**EXERCISE REQUIREMENTS**
Copy each of the lines below word for word, keeping their order and line breaks.

━━━━━ DATA TO PROCESS ━━━━━

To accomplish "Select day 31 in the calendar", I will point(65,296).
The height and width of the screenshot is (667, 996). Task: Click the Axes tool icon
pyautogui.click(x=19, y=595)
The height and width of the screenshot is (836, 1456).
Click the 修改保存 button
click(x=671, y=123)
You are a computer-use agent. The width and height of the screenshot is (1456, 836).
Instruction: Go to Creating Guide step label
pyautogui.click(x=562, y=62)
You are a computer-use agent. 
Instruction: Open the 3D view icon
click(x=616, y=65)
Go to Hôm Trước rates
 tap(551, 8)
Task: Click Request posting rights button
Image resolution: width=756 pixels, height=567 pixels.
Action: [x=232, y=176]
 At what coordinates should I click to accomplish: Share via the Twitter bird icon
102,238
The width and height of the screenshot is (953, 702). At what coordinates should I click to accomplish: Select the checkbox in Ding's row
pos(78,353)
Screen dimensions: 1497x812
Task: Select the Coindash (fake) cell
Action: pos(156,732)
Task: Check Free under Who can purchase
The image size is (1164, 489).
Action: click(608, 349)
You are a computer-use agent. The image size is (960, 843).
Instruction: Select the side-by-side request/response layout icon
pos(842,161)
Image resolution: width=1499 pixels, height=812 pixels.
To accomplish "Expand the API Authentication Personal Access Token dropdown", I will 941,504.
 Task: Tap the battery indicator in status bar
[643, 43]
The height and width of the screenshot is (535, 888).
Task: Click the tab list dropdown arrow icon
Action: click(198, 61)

━━━━━

**TASK RESULT**
To accomplish "Select day 31 in the calendar", I will point(65,296).
The height and width of the screenshot is (667, 996). Task: Click the Axes tool icon
pyautogui.click(x=19, y=595)
The height and width of the screenshot is (836, 1456).
Click the 修改保存 button
click(x=671, y=123)
You are a computer-use agent. The width and height of the screenshot is (1456, 836).
Instruction: Go to Creating Guide step label
pyautogui.click(x=562, y=62)
You are a computer-use agent. 
Instruction: Open the 3D view icon
click(x=616, y=65)
Go to Hôm Trước rates
 tap(551, 8)
Task: Click Request posting rights button
Image resolution: width=756 pixels, height=567 pixels.
Action: [x=232, y=176]
 At what coordinates should I click to accomplish: Share via the Twitter bird icon
102,238
The width and height of the screenshot is (953, 702). At what coordinates should I click to accomplish: Select the checkbox in Ding's row
pos(78,353)
Screen dimensions: 1497x812
Task: Select the Coindash (fake) cell
Action: pos(156,732)
Task: Check Free under Who can purchase
The image size is (1164, 489).
Action: click(608, 349)
You are a computer-use agent. The image size is (960, 843).
Instruction: Select the side-by-side request/response layout icon
pos(842,161)
Image resolution: width=1499 pixels, height=812 pixels.
To accomplish "Expand the API Authentication Personal Access Token dropdown", I will 941,504.
 Task: Tap the battery indicator in status bar
[643, 43]
The height and width of the screenshot is (535, 888).
Task: Click the tab list dropdown arrow icon
Action: click(198, 61)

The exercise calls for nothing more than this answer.